Accused Arsonist Denied Pre-Trial Program
If completed successfully, it would have led to the dismissal of the second-degree charge.
The Zion Road man who was indicted for allegedly setting fire to a historic barn on Amwell Road in March has been denied entry into the state’s pre-trial intervention program which, if completed successfully, would have led to the dismissal of the second-degree aggravated arson charge.
Curtis Westover, 69, is now scheduled to appear in Superior Court before Superior Court Judge Julie Marino for a status conference at 9 a.m. Sept. 28.
Westover’s application for PTI was rejected Aug. 23 by Elizabeth Lipari, the director of Somerset County's PTI program. According to court papers, Westover’s application was rejected based on the nature of the charge.
The Somerset County Prosecutor’s Office agreed with Lipari’s decision. Assistant Prosecutor Frank Kolozieski wrote in a letter that despite Westover’s age and his lack of a previous record, the case was “outrageous” and “worthy” of a traditional prosecution.
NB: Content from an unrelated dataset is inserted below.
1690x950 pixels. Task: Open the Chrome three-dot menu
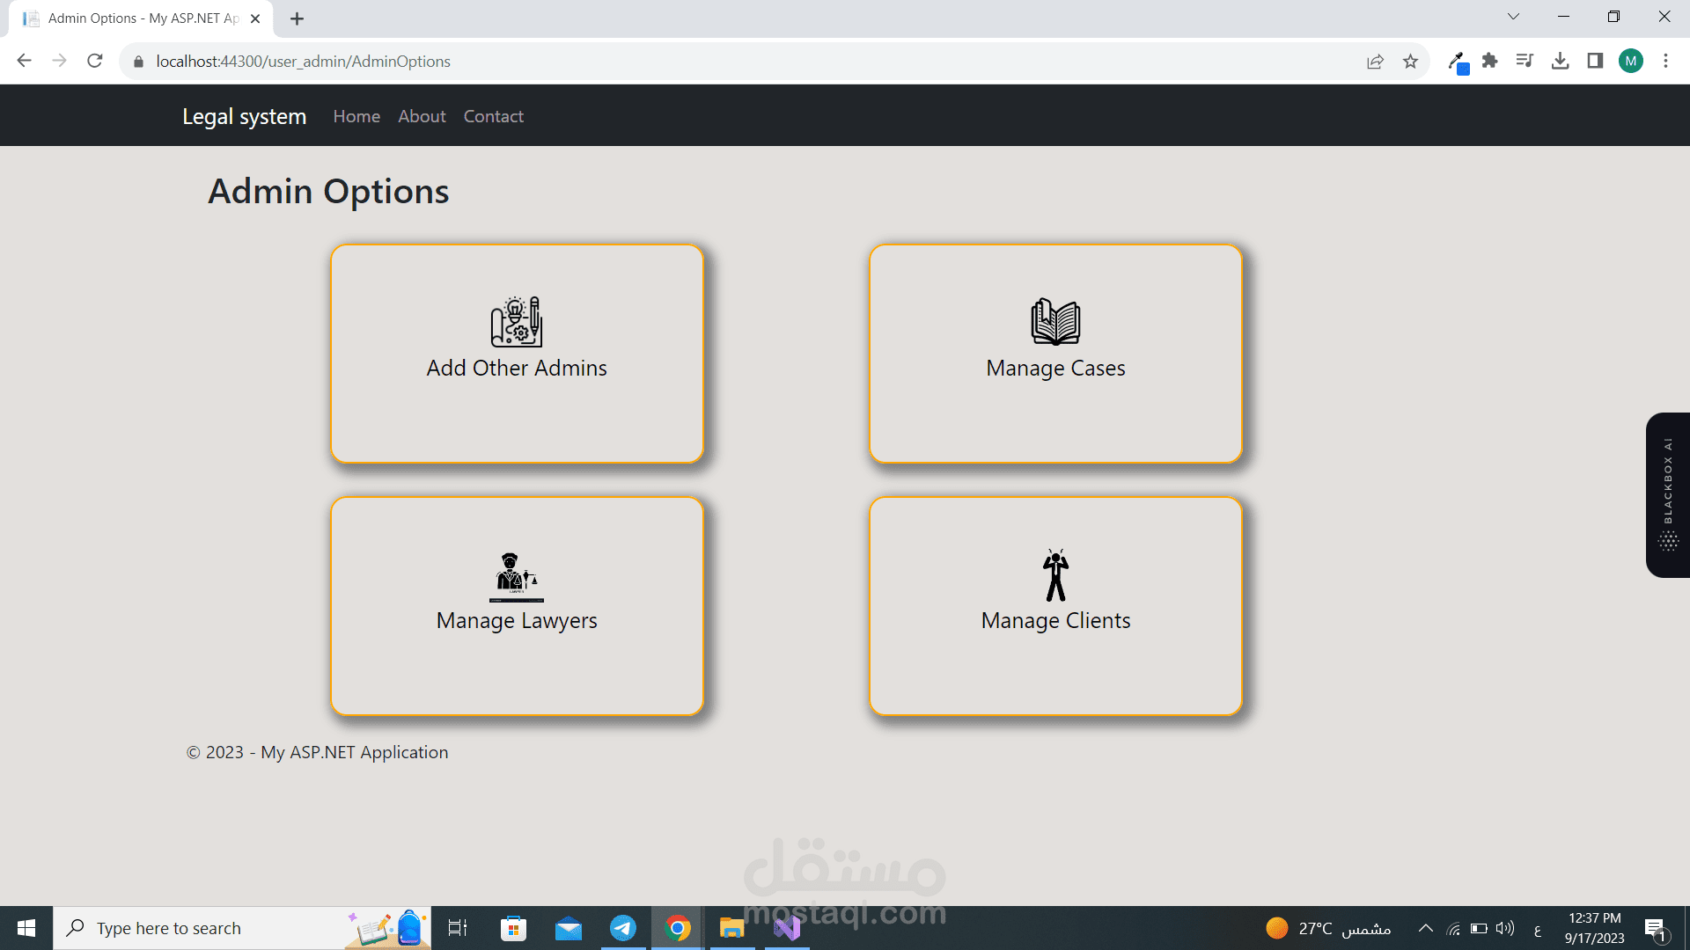coord(1665,61)
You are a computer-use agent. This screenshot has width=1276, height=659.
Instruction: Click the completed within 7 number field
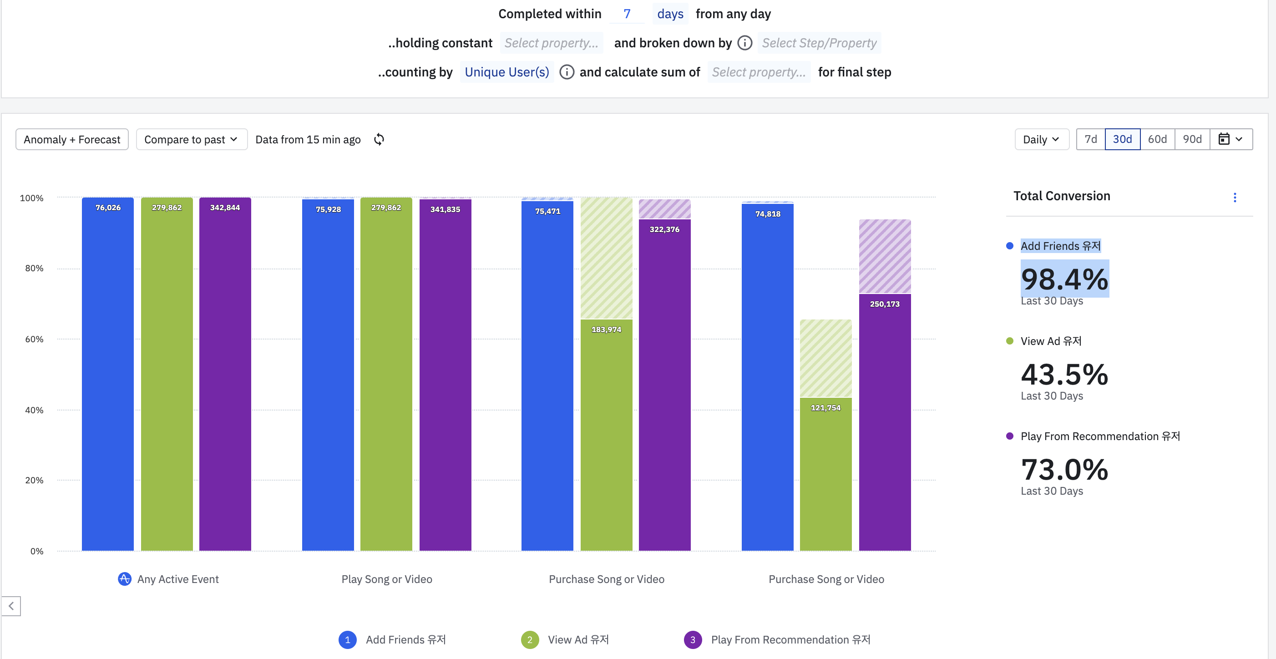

Westover, now free on $50,000 bail, has been indicted on a charge of setting fire to an unoccupied barn on Amwell Road in Neshanic on March 18 at about 7:30 a.m., according to the Somerset County Prosecutor’s Office.
John Lazorchak, chief of the Neshanic Fire Co., owned the building and the adjacent JML Landscaping. Lazorchak had been trying to demolish the structure and build a 6,700-square-foot office building but was involved in a legal fight with the zoning board of adjustment over the plan.
In a probable cause affidavit, Det. Jeffrey VanderGoot of the Somerset County Prosecutor’s Office said that the fire was reported by a witness who also reported seeing a silver-colored car fleeing the scene at a high rate of speed.
On March 24, the affidavit states, Westover came to township police headquarters to speak to detectives about the fire. After being given his Miranda warnings against self-incrimination, Westover admitted he had set the fire with matches by lighting grass and brush at the rear of the bar, the affidavit said.
He also told authorities that he then left the scene in a silver Mercedes, which matched the witness’s description, the affidavit said.
Westover also told police that he intended to destroy the barn, the affidavit said.
As a condition of his bail, Westover is to have no contact with Lazorchak.
Chanel Hudson, Westover’s public defender, told the court in a July status conference that she wants to subpoena Westover’s medical records and may possibly have him evaluated by a psychiatrist. Hudson said she will also ask for a hearing to determine if Westover’s Miranda rights had been violated.
The Somerset County Prosecutor’s Office has offered Westover a five-year prison term in exchange for a guilty plea. Under state law, a conviction of a second-degree crime carries a presumption of a 5 to 10-year prison sentence.
Westover was in front of the Planning Board on Thursday night regarding a separate matter, when he received approval from the township Planning Board to subdivide his eight-acre property at 229 Zion Road.
According to Robert Heibell, Westover’s engineer, Westover wanted to divided the property into two-acre and six-acre lots. Both lots are undersized in the MZ zone, as is the present eight-acre lot.
The house Westover shares with his wife would be on the two-acre lot, Heibell said, while the remaining six acres would become a flag lot that would be restricted to an existing landscaping business with no increase in impervious surface.
Westover said his son has a nursery on the property and sells trees, including Christmas trees during season.
Board member Neil Julian, who also sits on the township Environmental Commission, said he and two other commission members had walked Westover’s property when he previously filed a subdivision application with the Zoning Board of Adjustment. Julian said they saw an area of possible contamination in the area of a building that was used for small-engine repair on the property.
“If the property is to be sold, those issues will have to be addressed,” Julian said.
Westover agreed to a have an independent evaluation of whatever contamination may be on the site as a condition of the subdivision approval. Westover had filed suit against the Hillsborough Zoning Board in November.
The suit, dismissed in February, charged the board with acting arbitrarily in ruling that it had no jurisdiction on Westover's application for a subdivision on his property.